Input for this task Block Start

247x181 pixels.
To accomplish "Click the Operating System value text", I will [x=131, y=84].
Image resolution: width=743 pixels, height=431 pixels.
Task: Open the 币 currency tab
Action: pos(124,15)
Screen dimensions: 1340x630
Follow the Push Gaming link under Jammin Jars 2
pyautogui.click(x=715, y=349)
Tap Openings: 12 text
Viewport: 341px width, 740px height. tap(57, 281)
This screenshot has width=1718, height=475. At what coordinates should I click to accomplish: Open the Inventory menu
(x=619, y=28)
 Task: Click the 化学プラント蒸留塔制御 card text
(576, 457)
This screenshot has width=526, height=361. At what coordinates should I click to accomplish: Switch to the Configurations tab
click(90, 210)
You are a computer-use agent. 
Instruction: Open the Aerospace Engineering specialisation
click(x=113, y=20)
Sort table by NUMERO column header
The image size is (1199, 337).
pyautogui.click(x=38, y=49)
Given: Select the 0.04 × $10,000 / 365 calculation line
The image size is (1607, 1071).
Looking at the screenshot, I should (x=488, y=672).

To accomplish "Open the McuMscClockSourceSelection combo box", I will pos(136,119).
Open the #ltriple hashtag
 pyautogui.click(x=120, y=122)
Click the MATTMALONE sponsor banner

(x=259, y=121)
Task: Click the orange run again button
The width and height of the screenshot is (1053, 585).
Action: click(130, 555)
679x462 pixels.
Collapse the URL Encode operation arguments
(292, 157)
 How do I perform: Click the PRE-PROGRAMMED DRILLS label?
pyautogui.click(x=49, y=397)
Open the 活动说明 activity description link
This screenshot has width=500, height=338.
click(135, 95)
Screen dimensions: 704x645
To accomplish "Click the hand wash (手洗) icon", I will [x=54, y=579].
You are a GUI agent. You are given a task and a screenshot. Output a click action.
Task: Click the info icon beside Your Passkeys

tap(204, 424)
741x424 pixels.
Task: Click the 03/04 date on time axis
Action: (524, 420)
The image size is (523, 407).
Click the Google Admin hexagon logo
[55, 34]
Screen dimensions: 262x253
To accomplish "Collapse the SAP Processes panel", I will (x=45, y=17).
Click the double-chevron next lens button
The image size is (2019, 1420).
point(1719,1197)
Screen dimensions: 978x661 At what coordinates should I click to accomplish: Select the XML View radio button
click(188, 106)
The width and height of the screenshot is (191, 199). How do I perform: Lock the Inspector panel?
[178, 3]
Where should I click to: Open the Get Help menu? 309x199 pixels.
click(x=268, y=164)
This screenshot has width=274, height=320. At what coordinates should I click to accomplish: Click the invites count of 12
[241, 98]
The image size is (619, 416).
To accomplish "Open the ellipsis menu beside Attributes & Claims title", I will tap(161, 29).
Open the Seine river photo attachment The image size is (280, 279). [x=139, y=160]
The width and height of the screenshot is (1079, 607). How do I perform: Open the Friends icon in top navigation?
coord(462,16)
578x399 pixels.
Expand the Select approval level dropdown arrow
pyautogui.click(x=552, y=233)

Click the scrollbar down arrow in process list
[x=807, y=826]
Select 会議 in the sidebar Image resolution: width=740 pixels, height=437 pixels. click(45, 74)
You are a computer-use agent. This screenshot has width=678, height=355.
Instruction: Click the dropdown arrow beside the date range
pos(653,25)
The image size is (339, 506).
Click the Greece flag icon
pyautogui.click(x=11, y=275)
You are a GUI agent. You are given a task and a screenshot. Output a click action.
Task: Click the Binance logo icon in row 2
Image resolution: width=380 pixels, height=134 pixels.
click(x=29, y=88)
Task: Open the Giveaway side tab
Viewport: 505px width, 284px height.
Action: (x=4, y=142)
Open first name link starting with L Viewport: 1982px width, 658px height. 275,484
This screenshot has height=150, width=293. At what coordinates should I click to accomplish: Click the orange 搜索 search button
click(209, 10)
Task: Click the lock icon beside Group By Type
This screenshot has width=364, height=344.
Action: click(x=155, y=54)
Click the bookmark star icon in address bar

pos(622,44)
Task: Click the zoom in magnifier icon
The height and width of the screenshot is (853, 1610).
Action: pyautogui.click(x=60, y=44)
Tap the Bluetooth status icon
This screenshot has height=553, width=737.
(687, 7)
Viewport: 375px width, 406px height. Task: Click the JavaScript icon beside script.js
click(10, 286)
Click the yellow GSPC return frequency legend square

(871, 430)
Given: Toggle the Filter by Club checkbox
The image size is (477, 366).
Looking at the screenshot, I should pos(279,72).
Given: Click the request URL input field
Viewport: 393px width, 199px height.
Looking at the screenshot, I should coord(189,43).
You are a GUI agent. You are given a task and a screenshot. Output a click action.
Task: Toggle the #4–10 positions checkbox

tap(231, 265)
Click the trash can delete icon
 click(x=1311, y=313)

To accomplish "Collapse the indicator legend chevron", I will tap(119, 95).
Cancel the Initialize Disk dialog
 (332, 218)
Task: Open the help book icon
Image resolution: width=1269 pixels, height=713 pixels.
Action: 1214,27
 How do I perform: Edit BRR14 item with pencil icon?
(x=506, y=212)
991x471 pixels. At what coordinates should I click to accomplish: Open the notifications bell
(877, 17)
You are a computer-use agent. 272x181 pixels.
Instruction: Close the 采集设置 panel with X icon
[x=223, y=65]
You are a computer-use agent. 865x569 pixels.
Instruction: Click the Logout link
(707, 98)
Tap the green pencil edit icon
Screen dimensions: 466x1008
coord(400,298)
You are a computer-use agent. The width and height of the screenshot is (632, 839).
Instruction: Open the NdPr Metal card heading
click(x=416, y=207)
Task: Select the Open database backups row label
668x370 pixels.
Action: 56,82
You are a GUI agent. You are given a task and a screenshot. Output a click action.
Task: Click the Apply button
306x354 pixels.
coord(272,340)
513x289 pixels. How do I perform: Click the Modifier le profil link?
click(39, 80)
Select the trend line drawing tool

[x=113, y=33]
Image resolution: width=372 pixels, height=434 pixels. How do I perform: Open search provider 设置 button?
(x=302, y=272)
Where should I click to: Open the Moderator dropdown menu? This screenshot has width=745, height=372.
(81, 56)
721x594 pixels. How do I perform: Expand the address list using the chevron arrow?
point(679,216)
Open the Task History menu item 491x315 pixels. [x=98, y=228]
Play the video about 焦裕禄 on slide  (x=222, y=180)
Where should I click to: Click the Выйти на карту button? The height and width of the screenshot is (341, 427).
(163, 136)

Input for this task Block End

Take the line above containing "This screenshot has height=150, width=293.", the line containing "Task: Open the help book icon", and all lines in between, and copy them exactly without anything else.

### Response area
This screenshot has height=150, width=293. At what coordinates should I click to accomplish: Click the orange 搜索 search button
click(209, 10)
Task: Click the lock icon beside Group By Type
This screenshot has width=364, height=344.
Action: click(x=155, y=54)
Click the bookmark star icon in address bar

pos(622,44)
Task: Click the zoom in magnifier icon
The height and width of the screenshot is (853, 1610).
Action: pyautogui.click(x=60, y=44)
Tap the Bluetooth status icon
This screenshot has height=553, width=737.
(687, 7)
Viewport: 375px width, 406px height. Task: Click the JavaScript icon beside script.js
click(10, 286)
Click the yellow GSPC return frequency legend square

(871, 430)
Given: Toggle the Filter by Club checkbox
The image size is (477, 366).
Looking at the screenshot, I should pos(279,72).
Given: Click the request URL input field
Viewport: 393px width, 199px height.
Looking at the screenshot, I should coord(189,43).
You are a GUI agent. You are given a task and a screenshot. Output a click action.
Task: Toggle the #4–10 positions checkbox

tap(231, 265)
Click the trash can delete icon
 click(x=1311, y=313)

To accomplish "Collapse the indicator legend chevron", I will tap(119, 95).
Cancel the Initialize Disk dialog
 (332, 218)
Task: Open the help book icon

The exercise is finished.